━━━━━ EXERCISE INPUT

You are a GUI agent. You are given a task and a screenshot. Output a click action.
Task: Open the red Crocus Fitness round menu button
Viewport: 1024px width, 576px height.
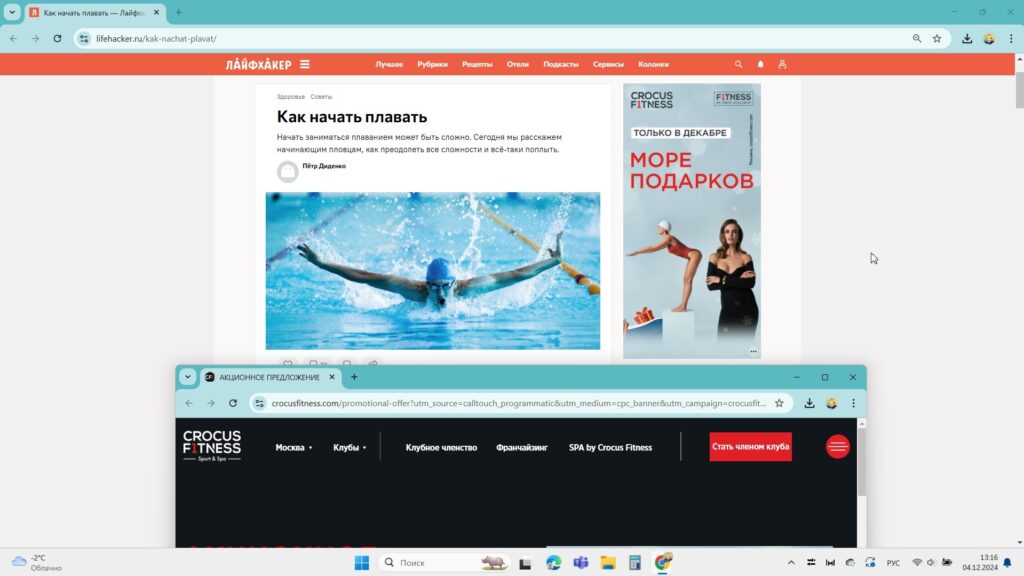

━━━━━━━━━━
━━━━━ EXERCISE INPUT

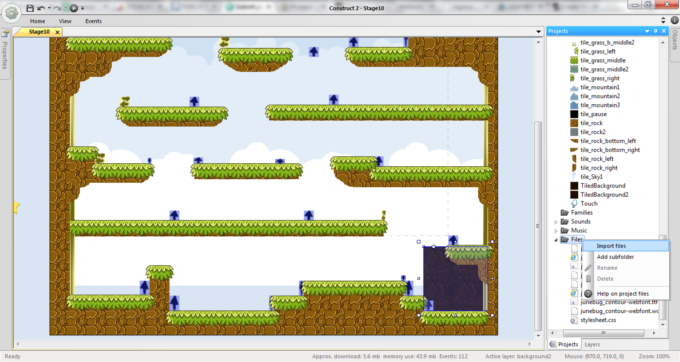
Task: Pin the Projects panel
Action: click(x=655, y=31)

━━━━━━━━━━
━━━━━ EXERCISE INPUT

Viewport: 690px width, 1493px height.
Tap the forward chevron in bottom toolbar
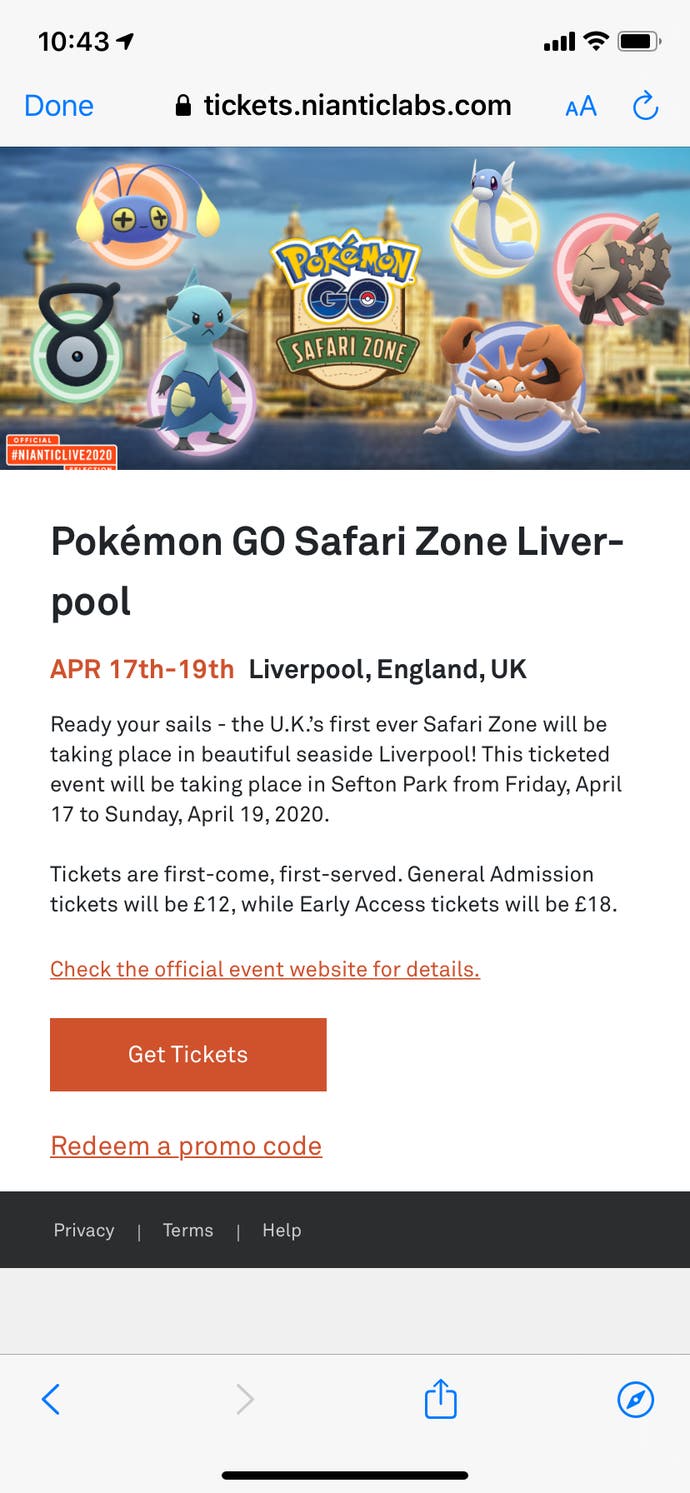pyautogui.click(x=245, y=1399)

━━━━━━━━━━

* _WHAT YOU SHOULD DO_: Could you return the data lines exactly, starting at the line that contains "Viewport: 690px width, 1493px height." and ending at the line that contains "pyautogui.click(x=245, y=1399)", with both of those lines included and any pictures left out?

* _OUTPUT BELOW_:
Viewport: 690px width, 1493px height.
Tap the forward chevron in bottom toolbar
pyautogui.click(x=245, y=1399)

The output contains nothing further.